* [Work to complete]: Rewrite the entries below with every "Viewport" changed to "Window", keeping everything else the same.

* [Dataset excerpt]:

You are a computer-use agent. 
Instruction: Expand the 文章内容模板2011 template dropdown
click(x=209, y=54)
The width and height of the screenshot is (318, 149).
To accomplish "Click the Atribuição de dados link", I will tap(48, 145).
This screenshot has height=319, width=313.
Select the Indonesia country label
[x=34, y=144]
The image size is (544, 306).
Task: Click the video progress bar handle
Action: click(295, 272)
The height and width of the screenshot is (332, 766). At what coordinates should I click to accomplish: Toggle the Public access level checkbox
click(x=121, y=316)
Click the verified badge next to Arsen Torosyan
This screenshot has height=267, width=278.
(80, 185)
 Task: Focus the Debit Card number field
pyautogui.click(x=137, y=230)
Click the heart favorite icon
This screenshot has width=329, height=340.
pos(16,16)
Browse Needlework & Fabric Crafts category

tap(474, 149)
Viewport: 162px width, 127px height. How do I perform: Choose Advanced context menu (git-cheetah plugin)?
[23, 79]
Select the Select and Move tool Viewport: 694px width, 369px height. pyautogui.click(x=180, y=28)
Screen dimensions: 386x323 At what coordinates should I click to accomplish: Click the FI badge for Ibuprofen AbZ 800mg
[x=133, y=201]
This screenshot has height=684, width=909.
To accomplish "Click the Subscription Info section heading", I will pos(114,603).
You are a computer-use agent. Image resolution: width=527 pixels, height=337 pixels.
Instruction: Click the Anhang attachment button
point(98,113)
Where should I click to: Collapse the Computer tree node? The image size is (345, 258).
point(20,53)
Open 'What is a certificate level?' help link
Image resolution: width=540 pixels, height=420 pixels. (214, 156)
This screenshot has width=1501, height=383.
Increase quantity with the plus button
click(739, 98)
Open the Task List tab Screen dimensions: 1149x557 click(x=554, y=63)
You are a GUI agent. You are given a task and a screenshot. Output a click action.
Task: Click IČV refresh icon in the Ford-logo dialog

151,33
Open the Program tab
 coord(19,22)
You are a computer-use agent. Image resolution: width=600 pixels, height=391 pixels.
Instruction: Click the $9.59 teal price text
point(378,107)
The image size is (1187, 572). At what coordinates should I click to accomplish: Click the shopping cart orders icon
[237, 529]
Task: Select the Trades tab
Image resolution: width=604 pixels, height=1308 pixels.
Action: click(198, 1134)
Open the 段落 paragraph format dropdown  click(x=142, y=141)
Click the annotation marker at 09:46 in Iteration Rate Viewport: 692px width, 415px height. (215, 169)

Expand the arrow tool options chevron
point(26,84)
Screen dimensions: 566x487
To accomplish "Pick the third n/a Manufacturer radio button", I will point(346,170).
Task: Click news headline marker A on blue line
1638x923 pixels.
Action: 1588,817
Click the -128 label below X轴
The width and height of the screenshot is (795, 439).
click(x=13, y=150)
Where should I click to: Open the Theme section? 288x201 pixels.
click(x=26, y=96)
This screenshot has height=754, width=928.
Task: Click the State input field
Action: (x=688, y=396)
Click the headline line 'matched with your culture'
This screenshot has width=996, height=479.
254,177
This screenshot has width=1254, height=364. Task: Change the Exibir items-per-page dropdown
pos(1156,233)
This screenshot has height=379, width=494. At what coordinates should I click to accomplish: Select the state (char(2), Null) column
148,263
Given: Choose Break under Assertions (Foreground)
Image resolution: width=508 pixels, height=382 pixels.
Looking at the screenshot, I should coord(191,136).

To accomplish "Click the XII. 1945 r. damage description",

* [Result for this task]:
You are a computer-use agent. 
Instruction: Expand the 文章内容模板2011 template dropdown
click(x=209, y=54)
The width and height of the screenshot is (318, 149).
To accomplish "Click the Atribuição de dados link", I will tap(48, 145).
This screenshot has height=319, width=313.
Select the Indonesia country label
[x=34, y=144]
The image size is (544, 306).
Task: Click the video progress bar handle
Action: click(295, 272)
The height and width of the screenshot is (332, 766). At what coordinates should I click to accomplish: Toggle the Public access level checkbox
click(x=121, y=316)
Click the verified badge next to Arsen Torosyan
This screenshot has height=267, width=278.
(80, 185)
 Task: Focus the Debit Card number field
pyautogui.click(x=137, y=230)
Click the heart favorite icon
This screenshot has width=329, height=340.
pos(16,16)
Browse Needlework & Fabric Crafts category

tap(474, 149)
Window: 162px width, 127px height. How do I perform: Choose Advanced context menu (git-cheetah plugin)?
[23, 79]
Select the Select and Move tool Window: 694px width, 369px height. pyautogui.click(x=180, y=28)
Screen dimensions: 386x323 At what coordinates should I click to accomplish: Click the FI badge for Ibuprofen AbZ 800mg
[x=133, y=201]
This screenshot has height=684, width=909.
To accomplish "Click the Subscription Info section heading", I will pos(114,603).
You are a computer-use agent. Image resolution: width=527 pixels, height=337 pixels.
Instruction: Click the Anhang attachment button
point(98,113)
Where should I click to: Collapse the Computer tree node? The image size is (345, 258).
point(20,53)
Open 'What is a certificate level?' help link
Image resolution: width=540 pixels, height=420 pixels. (214, 156)
This screenshot has width=1501, height=383.
Increase quantity with the plus button
click(739, 98)
Open the Task List tab Screen dimensions: 1149x557 click(x=554, y=63)
You are a GUI agent. You are given a task and a screenshot. Output a click action.
Task: Click IČV refresh icon in the Ford-logo dialog

151,33
Open the Program tab
 coord(19,22)
You are a computer-use agent. Image resolution: width=600 pixels, height=391 pixels.
Instruction: Click the $9.59 teal price text
point(378,107)
The image size is (1187, 572). At what coordinates should I click to accomplish: Click the shopping cart orders icon
[237, 529]
Task: Select the Trades tab
Image resolution: width=604 pixels, height=1308 pixels.
Action: click(198, 1134)
Open the 段落 paragraph format dropdown  click(x=142, y=141)
Click the annotation marker at 09:46 in Iteration Rate Window: 692px width, 415px height. (215, 169)

Expand the arrow tool options chevron
point(26,84)
Screen dimensions: 566x487
To accomplish "Pick the third n/a Manufacturer radio button", I will point(346,170).
Task: Click news headline marker A on blue line
1638x923 pixels.
Action: 1588,817
Click the -128 label below X轴
The width and height of the screenshot is (795, 439).
click(x=13, y=150)
Where should I click to: Open the Theme section? 288x201 pixels.
click(x=26, y=96)
This screenshot has height=754, width=928.
Task: Click the State input field
Action: (x=688, y=396)
Click the headline line 'matched with your culture'
This screenshot has width=996, height=479.
254,177
This screenshot has width=1254, height=364. Task: Change the Exibir items-per-page dropdown
pos(1156,233)
This screenshot has height=379, width=494. At what coordinates should I click to accomplish: Select the state (char(2), Null) column
148,263
Given: Choose Break under Assertions (Foreground)
Image resolution: width=508 pixels, height=382 pixels.
Looking at the screenshot, I should coord(191,136).

To accomplish "Click the XII. 1945 r. damage description",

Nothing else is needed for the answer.